Desk Height: Ensure your forearms are parallel to the floor when typing.
Screen Height: Position your monitor at or just below eye level.
Elbow Angle: Keep your elbows at a 90-degree angle or slightly greater.
Chair: Use a chair to support your lower back and ensure your feet are flat on the floor.
Back Support: Ensure good lumbar support.
Footrest: Use this if your feet don’t reach the floor comfortably.
A forward head posture can occur often when you look at devices such as your mobile phone. Reliance on technology such as smartphones in the modern age can contribute to poor posture if left unchecked. If a forward head posture goes on for too long, it can lead to neck pain and joint deformation (11).
Set regular reminders to check in with your posture:
Set a reminder on your phone or computer to periodically check and correct your posture throughout the day.
Take stretch or walk breaks throughout the day:
Schedule short breaks to stand up, stretch, or take a quick walk to reduce stiffness and improve circulation.
Be mindful of your head position when looking at your smartphone:
It can be easy to lean forward and look down when using your phone, so you should try to avoid doing this for too long. Keeping your head tilted forward can lead to or exacerbate neck and shoulder strain.
Read more: 6 Exercises To Strengthen Knees And Improve Mobility
Mobility work can be an effective way to support and promote optimal range of motion. A lot of people think that a significant amount of time needs to be spent stretching and doing separate exercises in order to improve mobility. However, dynamic exercises can be included as part of the warm-up, and mobility can actually be improved with proper exercise selection. Dynamic stretches such as thread the needle, open book, thoracic rotations, and scorpions are all fantastic ways to target thoracic spine mobility during a warm-up.

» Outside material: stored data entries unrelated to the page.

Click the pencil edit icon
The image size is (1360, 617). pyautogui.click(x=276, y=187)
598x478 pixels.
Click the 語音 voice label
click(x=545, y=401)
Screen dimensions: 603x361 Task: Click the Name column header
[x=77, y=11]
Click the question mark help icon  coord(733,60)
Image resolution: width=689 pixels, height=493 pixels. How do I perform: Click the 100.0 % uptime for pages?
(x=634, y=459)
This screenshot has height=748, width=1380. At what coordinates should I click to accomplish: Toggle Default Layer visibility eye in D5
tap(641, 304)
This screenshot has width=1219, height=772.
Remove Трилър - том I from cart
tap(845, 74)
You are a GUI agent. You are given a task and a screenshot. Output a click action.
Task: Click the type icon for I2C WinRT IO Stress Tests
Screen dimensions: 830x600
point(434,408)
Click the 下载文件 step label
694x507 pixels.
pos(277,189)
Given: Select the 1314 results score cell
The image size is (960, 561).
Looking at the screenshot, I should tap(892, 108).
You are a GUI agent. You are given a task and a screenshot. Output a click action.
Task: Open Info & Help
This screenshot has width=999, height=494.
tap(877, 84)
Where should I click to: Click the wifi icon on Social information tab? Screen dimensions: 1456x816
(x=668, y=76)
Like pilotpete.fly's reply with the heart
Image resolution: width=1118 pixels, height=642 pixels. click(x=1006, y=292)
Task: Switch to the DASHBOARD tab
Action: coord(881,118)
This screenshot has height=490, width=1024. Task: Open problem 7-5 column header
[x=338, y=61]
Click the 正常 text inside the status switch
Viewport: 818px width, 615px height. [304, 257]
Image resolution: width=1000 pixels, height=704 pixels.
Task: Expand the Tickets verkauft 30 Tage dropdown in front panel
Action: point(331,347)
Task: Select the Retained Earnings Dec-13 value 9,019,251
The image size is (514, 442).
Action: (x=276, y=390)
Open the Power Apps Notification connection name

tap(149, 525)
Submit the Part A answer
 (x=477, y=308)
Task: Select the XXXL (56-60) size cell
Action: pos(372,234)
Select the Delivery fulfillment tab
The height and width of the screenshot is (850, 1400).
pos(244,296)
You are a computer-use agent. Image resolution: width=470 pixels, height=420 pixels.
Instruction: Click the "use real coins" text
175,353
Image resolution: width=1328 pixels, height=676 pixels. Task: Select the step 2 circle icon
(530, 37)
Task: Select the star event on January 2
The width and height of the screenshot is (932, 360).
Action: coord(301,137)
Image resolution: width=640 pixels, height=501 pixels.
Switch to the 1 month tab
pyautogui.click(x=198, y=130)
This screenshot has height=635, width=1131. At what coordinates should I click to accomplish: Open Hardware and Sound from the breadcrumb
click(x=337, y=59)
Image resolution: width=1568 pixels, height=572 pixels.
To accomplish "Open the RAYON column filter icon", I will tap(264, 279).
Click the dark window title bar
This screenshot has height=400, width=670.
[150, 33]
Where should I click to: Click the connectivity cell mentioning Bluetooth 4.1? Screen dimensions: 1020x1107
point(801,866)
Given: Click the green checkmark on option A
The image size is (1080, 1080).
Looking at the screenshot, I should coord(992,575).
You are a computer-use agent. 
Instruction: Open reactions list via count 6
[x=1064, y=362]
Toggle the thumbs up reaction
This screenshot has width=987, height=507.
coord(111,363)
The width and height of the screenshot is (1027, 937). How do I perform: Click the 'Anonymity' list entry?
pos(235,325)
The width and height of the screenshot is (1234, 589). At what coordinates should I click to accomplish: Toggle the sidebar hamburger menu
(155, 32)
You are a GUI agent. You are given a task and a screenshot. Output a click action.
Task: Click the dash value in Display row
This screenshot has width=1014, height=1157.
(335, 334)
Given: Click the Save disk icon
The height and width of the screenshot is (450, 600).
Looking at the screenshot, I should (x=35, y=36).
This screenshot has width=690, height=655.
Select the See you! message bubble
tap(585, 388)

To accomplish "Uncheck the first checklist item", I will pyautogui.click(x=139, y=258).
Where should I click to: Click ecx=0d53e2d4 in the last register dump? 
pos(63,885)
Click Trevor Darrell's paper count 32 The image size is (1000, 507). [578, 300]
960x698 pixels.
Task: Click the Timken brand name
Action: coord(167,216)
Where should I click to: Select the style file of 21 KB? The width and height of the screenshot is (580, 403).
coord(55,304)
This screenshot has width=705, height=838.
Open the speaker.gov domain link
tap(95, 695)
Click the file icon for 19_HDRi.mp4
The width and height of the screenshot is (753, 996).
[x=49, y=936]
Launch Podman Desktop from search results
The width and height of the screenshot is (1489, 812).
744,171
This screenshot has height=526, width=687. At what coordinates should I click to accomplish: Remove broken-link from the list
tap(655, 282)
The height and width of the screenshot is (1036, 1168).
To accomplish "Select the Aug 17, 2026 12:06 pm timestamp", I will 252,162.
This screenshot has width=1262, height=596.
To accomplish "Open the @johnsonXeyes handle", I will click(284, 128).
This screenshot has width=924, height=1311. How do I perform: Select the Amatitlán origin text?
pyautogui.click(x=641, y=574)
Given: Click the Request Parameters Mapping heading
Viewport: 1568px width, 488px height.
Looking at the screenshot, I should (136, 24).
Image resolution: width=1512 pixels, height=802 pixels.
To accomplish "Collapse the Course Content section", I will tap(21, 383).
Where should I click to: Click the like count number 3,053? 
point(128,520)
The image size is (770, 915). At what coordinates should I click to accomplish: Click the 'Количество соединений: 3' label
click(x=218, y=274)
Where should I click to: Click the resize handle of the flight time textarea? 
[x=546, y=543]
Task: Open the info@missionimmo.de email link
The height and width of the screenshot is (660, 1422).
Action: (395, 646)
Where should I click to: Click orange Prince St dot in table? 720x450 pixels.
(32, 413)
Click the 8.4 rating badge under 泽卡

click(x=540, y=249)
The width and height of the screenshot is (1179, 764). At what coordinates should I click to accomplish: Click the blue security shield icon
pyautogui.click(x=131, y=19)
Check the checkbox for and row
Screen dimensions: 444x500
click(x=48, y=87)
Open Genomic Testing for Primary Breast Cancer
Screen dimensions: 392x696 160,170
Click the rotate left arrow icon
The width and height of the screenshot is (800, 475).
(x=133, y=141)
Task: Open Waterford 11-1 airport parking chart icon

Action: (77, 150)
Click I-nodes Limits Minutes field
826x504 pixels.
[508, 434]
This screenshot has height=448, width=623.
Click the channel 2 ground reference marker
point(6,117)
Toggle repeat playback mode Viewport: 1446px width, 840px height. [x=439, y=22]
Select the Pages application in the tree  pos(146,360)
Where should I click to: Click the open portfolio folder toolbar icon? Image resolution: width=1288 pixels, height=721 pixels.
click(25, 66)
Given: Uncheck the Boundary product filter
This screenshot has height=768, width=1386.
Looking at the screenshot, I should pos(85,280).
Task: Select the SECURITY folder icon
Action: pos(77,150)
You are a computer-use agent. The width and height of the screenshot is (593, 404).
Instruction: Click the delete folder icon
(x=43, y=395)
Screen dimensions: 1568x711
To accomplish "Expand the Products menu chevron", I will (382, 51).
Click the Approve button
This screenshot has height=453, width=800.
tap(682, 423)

Signs of limited thoracic mobility include a hunched posture (kyphosis), difficulty rotating the upper body, restricted shoulder movement, and neck or lower back pain. Poor posture, sedentary lifestyle, and repetitive movements can contribute to stiffness in the thoracic spine.
Limited or restricted thoracic mobility can lead to movement compensations in other parts of the body, such as the lower back, neck, and shoulders. This can potentially cause pain and injury.
Incorporating a combination of stretching, strengthening, and mobility exercises can help improve your thoracic spine mobility. You should focus on exercises that promote extension and rotation, such as those listed above.
Optimal thoracic mobility supports movement function, helps reduce the risk of injury, and improves overall quality of life. You should include stretching and mobility exercises in your routine to maintain good spinal health and range of motion.